El epicentro del caos fue la Autopista Panamericana, donde el agua subió con tal velocidad que más de 30 vehículos quedaron atrapados. Los operativos de rescate, liderados por Defensa Civil y Bomberos, trabajaron contra reloj para asistir a conductores que, en muchos casos, permanecieron dentro de sus autos sin saber cómo reaccionar ante la crecida.
El fenómeno, calificado como "muy puntual" por las autoridades, afectó principalmente a San Isidro, Vicente López, San Martín y Tres de Febrero. Mientras en el sur de la Ciudad de Buenos Aires prácticamente no llovió, en el norte la situación fue crítica:
Fabián García, titular de Defensa Civil bonaerense, destacó que no hubo víctimas fatales a pesar de la violencia del temporal.
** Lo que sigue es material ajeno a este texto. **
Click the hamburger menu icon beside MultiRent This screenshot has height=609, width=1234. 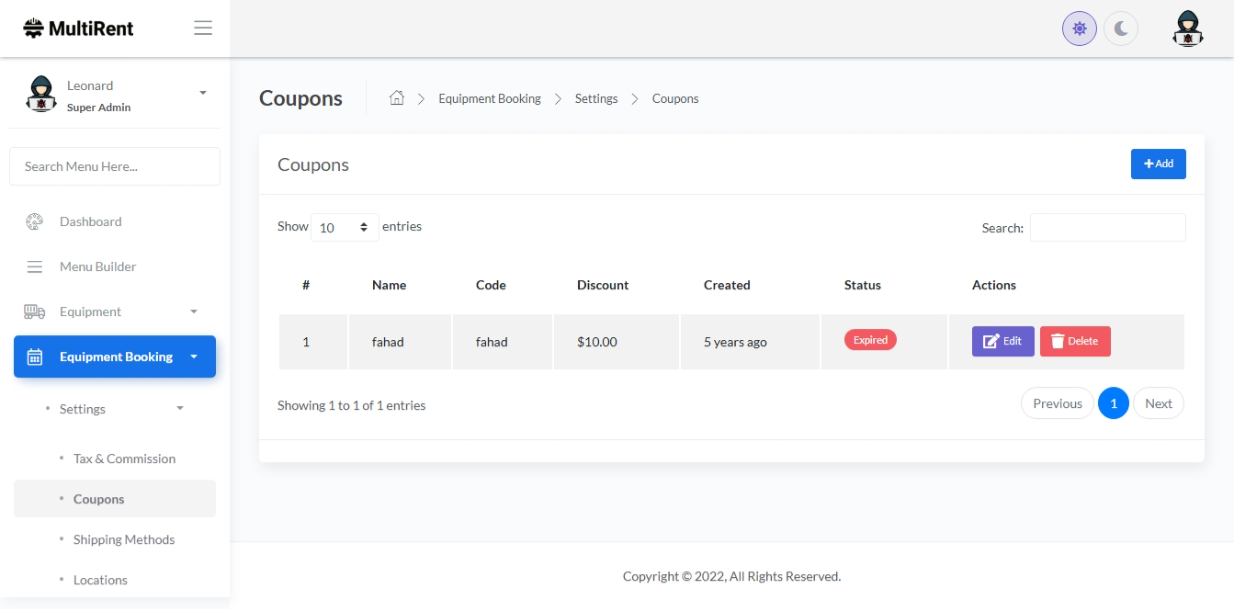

Sin embargo, lanzó una advertencia sobre la infraestructura: la falta de mantenimiento y la paralización de obras hídricas quedaron en evidencia ante una precipitación que superó cualquier pronóstico a corto plazo.
Hasta avanzadas horas de la noche, las cuadrillas municipales continuaban trabajando en la remoción de ramas y la asistencia a familias que sufrieron el ingreso de agua en sus viviendas, mientras el servicio eléctrico comenzaba a normalizarse lentamente.